This is regarding Theorem $18.4$ and Theorem $19.6$ from Topology by Munkres.
Theorem 18.4: Let $$f:A\rightarrow X\times Y$$ be given by the equation $$f(a)=(f_1(a),f_2(a)).$$ Then $f$ is continuous iff $f_1$ and $f_2$ are continuous.
Theorem 19.6: Let $$f:A\rightarrow \prod_{\alpha \in J} X_{\alpha}$$ br given by $$f(a)=(f_{\alpha}(a)))_{\alpha \in J}.$$ Where $f_{\alpha}:A\rightarrow X_{\alpha}$ for each $\alpha.$ Then $f$ is continuous iff $f_{\alpha}$ is continuous for each $\alpha$ provided the product space $\prod_{\alpha \in J} X_{\alpha}$ is given product topology.

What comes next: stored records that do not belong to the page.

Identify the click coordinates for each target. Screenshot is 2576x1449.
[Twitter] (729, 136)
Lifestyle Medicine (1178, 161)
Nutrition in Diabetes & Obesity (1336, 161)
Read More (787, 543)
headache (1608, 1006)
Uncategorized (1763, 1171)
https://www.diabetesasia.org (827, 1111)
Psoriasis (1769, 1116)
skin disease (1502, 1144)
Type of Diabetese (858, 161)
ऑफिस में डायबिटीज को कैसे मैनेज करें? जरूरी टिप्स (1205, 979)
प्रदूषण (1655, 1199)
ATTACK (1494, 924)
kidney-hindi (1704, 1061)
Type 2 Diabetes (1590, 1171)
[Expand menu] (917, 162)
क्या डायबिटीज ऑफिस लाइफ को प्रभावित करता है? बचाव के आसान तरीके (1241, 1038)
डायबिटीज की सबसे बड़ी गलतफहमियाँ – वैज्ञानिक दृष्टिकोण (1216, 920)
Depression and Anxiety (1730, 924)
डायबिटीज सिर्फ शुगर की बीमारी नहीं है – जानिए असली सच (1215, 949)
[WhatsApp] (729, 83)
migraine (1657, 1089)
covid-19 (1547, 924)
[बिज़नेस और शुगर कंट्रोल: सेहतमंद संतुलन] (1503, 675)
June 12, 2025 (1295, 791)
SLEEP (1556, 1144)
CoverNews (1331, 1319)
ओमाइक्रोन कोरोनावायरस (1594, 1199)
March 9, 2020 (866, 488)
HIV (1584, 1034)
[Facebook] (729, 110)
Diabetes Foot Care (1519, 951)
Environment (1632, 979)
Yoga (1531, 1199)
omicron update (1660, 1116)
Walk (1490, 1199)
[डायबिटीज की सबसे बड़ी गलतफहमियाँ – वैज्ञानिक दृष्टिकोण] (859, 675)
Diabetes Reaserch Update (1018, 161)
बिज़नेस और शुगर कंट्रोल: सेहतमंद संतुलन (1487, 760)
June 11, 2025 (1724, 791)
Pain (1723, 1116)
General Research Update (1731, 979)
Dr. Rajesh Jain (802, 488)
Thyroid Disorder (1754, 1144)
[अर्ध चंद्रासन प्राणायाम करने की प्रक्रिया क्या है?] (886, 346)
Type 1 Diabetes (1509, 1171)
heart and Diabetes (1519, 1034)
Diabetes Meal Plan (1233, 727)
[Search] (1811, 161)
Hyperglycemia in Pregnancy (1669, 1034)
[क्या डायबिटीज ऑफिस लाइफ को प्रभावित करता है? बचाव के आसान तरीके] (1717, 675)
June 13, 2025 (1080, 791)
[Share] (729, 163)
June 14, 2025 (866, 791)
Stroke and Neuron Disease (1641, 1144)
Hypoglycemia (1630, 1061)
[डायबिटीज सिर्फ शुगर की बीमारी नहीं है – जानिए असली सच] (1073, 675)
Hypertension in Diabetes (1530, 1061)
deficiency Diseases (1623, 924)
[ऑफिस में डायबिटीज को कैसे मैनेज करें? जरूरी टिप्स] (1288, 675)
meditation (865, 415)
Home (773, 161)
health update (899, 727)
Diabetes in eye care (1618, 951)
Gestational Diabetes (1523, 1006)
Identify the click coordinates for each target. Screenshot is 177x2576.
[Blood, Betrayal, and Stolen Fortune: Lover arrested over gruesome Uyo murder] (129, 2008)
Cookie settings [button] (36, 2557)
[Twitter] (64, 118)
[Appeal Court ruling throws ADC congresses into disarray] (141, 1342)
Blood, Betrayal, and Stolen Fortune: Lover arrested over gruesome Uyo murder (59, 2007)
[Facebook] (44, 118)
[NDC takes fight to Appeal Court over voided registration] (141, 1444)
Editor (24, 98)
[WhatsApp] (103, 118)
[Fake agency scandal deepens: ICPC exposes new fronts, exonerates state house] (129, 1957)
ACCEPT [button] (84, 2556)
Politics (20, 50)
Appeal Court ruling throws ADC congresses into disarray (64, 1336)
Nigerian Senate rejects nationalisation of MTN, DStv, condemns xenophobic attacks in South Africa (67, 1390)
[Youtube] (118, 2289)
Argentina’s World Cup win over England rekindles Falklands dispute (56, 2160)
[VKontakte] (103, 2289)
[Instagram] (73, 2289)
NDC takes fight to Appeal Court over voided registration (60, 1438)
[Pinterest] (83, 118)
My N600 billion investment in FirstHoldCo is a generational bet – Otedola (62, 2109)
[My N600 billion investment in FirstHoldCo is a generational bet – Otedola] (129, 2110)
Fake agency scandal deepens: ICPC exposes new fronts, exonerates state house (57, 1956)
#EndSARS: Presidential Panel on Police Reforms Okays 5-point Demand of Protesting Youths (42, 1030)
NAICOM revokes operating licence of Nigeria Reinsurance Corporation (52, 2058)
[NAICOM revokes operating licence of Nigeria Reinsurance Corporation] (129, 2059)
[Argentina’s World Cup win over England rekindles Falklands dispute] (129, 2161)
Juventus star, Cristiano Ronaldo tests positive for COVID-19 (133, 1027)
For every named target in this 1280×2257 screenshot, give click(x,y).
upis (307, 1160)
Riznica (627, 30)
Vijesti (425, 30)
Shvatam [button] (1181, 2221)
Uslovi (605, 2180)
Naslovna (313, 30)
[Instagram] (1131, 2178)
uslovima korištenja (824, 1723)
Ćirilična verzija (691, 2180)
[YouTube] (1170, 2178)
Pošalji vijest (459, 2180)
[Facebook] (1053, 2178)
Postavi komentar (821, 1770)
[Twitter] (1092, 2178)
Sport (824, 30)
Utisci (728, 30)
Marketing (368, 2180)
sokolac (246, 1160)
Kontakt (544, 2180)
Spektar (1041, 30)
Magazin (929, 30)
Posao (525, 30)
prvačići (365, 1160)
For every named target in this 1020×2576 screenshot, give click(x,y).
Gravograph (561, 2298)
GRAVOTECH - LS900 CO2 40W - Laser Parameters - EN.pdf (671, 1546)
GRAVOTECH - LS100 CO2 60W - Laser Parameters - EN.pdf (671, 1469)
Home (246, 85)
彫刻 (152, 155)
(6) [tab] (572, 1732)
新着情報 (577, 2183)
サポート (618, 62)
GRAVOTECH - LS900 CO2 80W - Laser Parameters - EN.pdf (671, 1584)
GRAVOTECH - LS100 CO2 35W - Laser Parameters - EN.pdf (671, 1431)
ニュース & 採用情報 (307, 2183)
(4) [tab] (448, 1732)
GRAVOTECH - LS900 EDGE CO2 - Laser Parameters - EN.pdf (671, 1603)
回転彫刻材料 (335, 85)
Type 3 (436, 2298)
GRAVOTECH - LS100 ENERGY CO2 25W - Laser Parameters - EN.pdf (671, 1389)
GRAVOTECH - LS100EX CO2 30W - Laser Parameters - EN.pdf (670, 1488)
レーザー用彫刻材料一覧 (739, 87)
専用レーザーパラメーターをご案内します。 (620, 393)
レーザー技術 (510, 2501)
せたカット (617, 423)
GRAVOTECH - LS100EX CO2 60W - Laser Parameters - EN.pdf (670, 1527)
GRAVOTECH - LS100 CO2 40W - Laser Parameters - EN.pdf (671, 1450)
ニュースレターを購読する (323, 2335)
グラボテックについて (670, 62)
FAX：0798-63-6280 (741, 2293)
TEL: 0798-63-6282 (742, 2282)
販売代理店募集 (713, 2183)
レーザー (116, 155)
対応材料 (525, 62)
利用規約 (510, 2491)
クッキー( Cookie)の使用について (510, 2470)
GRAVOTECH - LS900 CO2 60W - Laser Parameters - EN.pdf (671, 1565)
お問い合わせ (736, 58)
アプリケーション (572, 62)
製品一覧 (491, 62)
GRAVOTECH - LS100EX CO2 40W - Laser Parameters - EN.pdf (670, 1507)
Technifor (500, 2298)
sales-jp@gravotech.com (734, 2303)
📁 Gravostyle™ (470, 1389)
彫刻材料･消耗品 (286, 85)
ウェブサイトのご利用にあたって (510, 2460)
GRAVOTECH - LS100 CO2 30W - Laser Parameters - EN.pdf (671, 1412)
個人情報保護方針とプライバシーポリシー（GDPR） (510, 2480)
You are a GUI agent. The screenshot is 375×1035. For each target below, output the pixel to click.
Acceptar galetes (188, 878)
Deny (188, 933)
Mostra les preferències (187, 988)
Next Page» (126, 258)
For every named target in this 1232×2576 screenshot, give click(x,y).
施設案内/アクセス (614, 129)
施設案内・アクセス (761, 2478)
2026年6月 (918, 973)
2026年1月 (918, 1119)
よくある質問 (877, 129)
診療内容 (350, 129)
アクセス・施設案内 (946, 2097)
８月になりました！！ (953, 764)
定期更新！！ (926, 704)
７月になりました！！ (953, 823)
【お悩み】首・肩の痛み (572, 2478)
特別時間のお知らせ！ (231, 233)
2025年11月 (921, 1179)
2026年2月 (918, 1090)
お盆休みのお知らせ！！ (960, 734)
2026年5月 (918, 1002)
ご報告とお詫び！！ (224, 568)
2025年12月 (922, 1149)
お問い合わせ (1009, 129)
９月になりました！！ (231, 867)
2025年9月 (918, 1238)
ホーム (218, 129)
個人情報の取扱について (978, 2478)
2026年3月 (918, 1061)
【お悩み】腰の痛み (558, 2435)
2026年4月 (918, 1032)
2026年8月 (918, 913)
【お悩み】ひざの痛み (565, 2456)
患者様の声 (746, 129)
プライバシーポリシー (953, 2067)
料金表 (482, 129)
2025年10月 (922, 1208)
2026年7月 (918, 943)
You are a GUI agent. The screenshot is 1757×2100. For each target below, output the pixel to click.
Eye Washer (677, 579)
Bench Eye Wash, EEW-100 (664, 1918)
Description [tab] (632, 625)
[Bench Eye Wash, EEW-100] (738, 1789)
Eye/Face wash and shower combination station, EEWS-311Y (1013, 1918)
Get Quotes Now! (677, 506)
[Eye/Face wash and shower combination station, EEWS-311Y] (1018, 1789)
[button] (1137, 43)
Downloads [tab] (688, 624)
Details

Now , $18.4$ clearly shows that result holds irrespective of the type of topology when the product is finite.While $19.6$ shows that the results holds only for product topology and not for box topology as illustrated later by example $2$ , when we are taking arbitrary product.
Now, for $19.6$ , let us take an arbitrary open set from $\prod_{\alpha \in J} X_{\alpha}$ , say $U=\prod_{\alpha\in J} U_{\alpha}$ where each $U_{\alpha}$ is open in $X_{\alpha}.$ Now,$a\in f^{-1}(U) \iff a\in \bigcap_{\alpha \in J} \{f_{\alpha}^{-1}(U_{\alpha})\}.$ Now by continuity of each $f_\alpha$ we know each of $f_\alpha^{-1}(U_{\alpha})$ is open in $A$. But since arbitrary intersection of open sets may or may not be open so so the proof similar to $18.4$ does not work here. Later in the example we see that indeed the intersection ends up becoming $\Phi$ for box topology and thus unable to contain any point.
But , had we taken a closed set say, $C=\prod _{\alpha\in J}C_\alpha$ from $\prod_{\alpha \in J} X_{\alpha}$ s.t each $C_{\alpha}$ is closed in $X_{\alpha}$ containing a point $x=(x_{\alpha})_{\alpha}$, then since arbitrary intersection of closed set is again a closed set we would have $f^{-1}(C)=\bigcap_{\alpha \in J} \{f_{\alpha}^{-1}(C_{\alpha})\}$ will be another closed set in $A$.But inverse of a closed set being closed set implies continuity. But we know our function is not continuous here. So what happened?
In fact , Continuity $\iff$ inverse image of every open set is open $\iff$ inverse of every closed set is closed.
So I'm misunderstanding some point here. Please clarify.
Thank you.
There are a lot more closed sets in $\prod_\alpha X_\alpha$ than those that can be written as $\prod_\alpha C_\alpha$ with $C_\alpha \subset X_\alpha$ closed. This even holds for finitely many spaces: The diagonal is closed in $X \times X$ (when $X$ is Hausdorff) but not of this form.
You've only shown $f^{-1}[C]$ closed for a (too limited) subfamily of closed subsets $C$ of the product.